(Saved entries)
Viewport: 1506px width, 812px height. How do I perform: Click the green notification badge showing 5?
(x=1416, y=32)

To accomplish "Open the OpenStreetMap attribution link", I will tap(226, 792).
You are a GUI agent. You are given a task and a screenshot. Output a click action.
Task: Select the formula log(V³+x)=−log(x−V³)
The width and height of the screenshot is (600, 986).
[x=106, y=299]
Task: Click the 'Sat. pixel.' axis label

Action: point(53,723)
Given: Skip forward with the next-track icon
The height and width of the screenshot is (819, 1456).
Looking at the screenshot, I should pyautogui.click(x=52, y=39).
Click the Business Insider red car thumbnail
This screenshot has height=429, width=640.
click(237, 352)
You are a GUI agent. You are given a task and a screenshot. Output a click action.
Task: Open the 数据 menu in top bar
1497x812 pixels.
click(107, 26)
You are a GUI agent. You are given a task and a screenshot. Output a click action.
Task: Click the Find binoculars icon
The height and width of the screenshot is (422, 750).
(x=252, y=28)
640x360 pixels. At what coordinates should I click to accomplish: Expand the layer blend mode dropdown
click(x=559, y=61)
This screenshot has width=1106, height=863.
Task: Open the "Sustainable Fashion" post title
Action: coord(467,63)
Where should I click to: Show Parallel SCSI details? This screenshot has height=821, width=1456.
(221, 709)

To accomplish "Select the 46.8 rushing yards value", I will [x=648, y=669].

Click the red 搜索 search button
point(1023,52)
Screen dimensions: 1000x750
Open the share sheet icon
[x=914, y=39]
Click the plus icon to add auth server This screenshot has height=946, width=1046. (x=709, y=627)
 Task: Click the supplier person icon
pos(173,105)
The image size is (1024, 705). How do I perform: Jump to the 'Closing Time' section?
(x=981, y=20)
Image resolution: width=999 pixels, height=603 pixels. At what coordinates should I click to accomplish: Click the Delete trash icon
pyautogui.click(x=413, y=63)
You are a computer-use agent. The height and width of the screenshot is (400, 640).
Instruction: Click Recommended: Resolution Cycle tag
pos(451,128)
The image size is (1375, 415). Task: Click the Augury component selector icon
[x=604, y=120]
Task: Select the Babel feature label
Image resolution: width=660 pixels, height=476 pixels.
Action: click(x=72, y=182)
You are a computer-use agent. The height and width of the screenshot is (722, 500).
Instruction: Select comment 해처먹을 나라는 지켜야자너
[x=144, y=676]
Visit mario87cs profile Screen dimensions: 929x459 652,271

PROBLEM =>
In the records, locate each line holding the string "will" and copy it.

PROBLEM SOLUTION =>
To accomplish "Open the OpenStreetMap attribution link", I will tap(226, 792).
To accomplish "Select the 46.8 rushing yards value", I will [x=648, y=669].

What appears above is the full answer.